Attaques antifas : Les hyènes dans la crèche, par Etienne Defay

La bêtise et la violence de l’extrême gauche n’ont décidément plus de limites. Ce dimanche, une meute de décérébrés a attaqué la crèche vivante des enfants à Toulouse. Ce sont nos confrères de La Dépêche et d’Info Toulouse qui rapportent l’événement. En marge des manifestations contre la réforme des retraites ou des Gilets jaunes, ou des deux ensemble après tout, la place Saint-Georges accueillait comme tous les ans un spectacle de Noël joué par des enfants et des associations locales. Mais c’était compter sans la violence et la bêtise d’une soixantaine d’individus qui ont déboulé sur la place aux cris de « Nous on est anticapitalistes » ou encore « Stop aux fachos ».

Certains ont même fait irruption sur scène devant les yeux des petits dont certains se sont mis à pleurer, abasourdis par cette violence inexplicable. Heureusement la scène, si elle avait de quoi scandaliser toute personne douée de raison, n’a pas fait de blessés.

En témoigne le ton de notre confrère de La Dépêche : « Affligeant. C’est aux cris de “Stop aux fachos”, sans même se rendre compte que c’est ce qu’ils sont eux-mêmes. »

Le maire de Toulouse Jean-Luc Moudenc a pour sa part déclaré : « Je déplore et condamne fermement le comportement irresponsable de manifestants hier, qui a provoqué l’interruption de la crèche vivante, au détriment des Toulousains. Un événement organisé par l’association Vivre Noël autrement, que j’avais autorisé comme chaque année. »

Mgr Le Gall a également réagi : « En tant qu’archevêque de Toulouse, je déplore que le simple rappel de la naissance de Jésus et des valeurs qu’elle véhicule (accueil de l’étranger, annonce de la Paix et signe d’une tendresse dont nous avons tous besoin) ne soit plus respecté dans notre pays et suscite même des actes de violences verbales et physiques de ceux qui s’érigent comme défenseurs de la liberté. »

Hasard du calendrier, les enfants de la ville de Groningue aux Pays-Bas ont dû célébrer la Saint-Nicolas sous escorte policière : quelques centaines d’individus vêtus de noir ont manifesté contre la venue du célèbre saint et de ses pères Fouettard dont les visages sont noircis. Il n’en fallait pas plus pour choquer ces militants sans cerveau : « Blackface », hurlent-ils ! En effet, selon les tenants de cette « idéologie » (écoutez notre ricanement), un Blanc ne peut se déguiser en Noir, cela s’appelle de l’appropriation culturelle donc du racisme… Comble de la bêtise : les Fouettards sont grimés en noir pour simuler la suie qu’ils attrapent en passant par les cheminées.

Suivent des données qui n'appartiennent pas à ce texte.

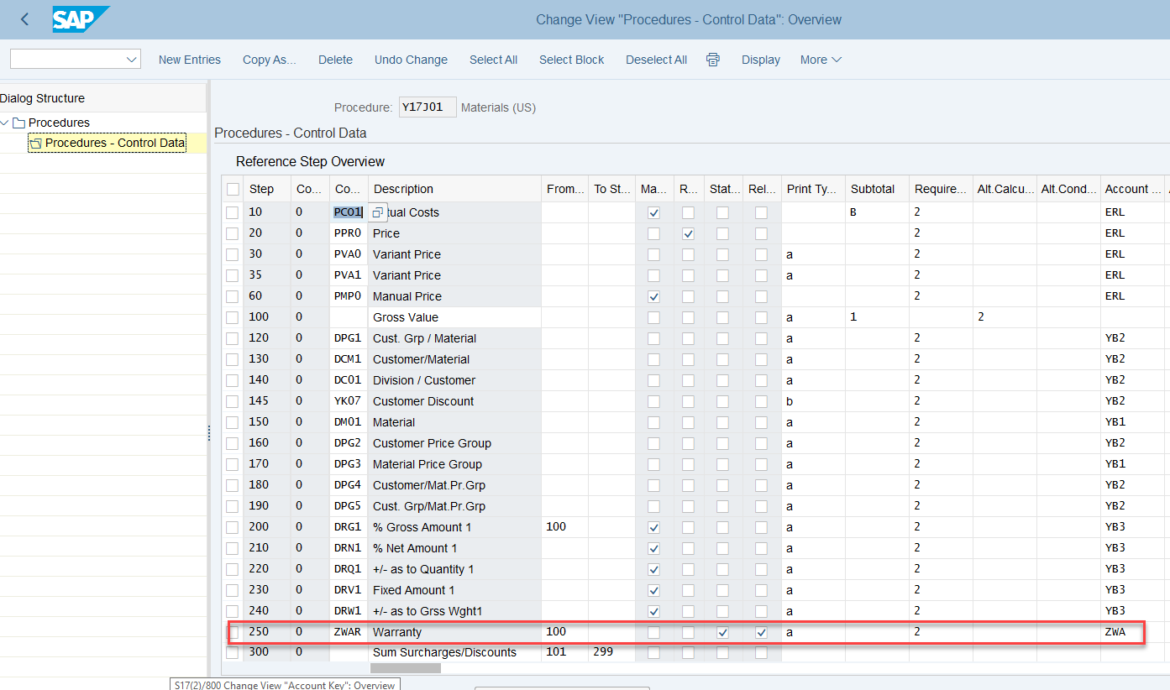The image size is (1170, 690).
Task: Click the yellow highlight beside Procedures - Control Data
Action: pos(194,142)
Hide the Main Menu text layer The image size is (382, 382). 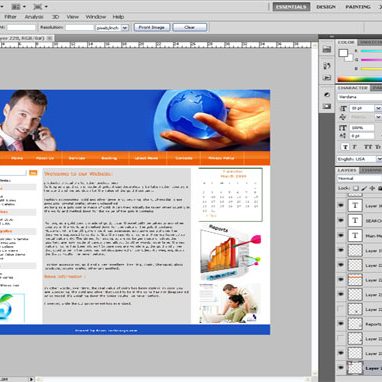pyautogui.click(x=341, y=235)
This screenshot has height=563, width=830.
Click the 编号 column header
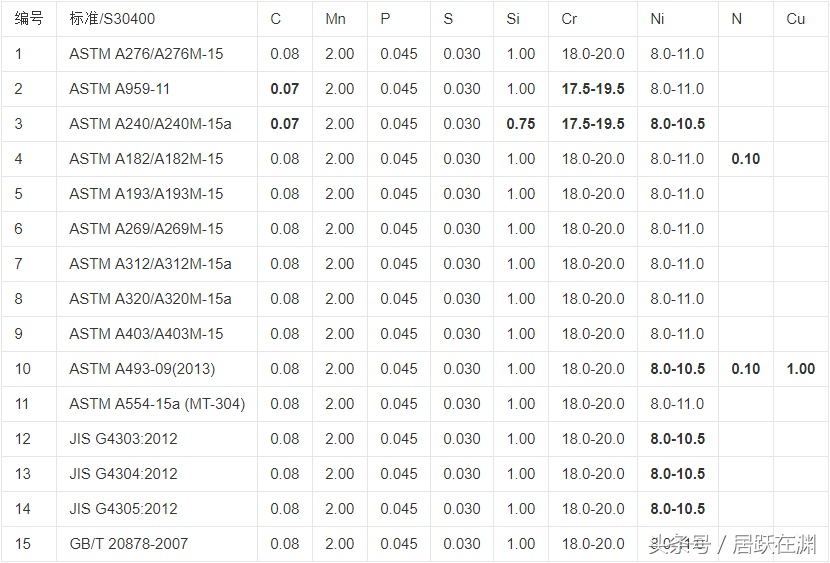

De Toulouse à Groningue, nos villes sont peuplées de crétins politisés qui ont appris à prononcer anticapitaliste avant d’apprendre à réfléchir. Voici le brillant résultat de nos sociétés multiculturelles émancipées de culture chrétienne : des enfants sous escorte policière, des crèches vivantes détruites et des églises en flammes. Seule lumière dans ces ténèbres, la conclusion d’une bénévole toulousaine au journaliste de La Dépêche : « Tous ceux qui crient ne savent pas que Jésus n’était pas un bourgeois, mais un pauvre, un démuni. Je les plains. » Si la royauté du Christ commencée dans une mangeoire nous incite à tendre l’autre joue, le néant qu’incarnent ces gens ne peut que nous révolter.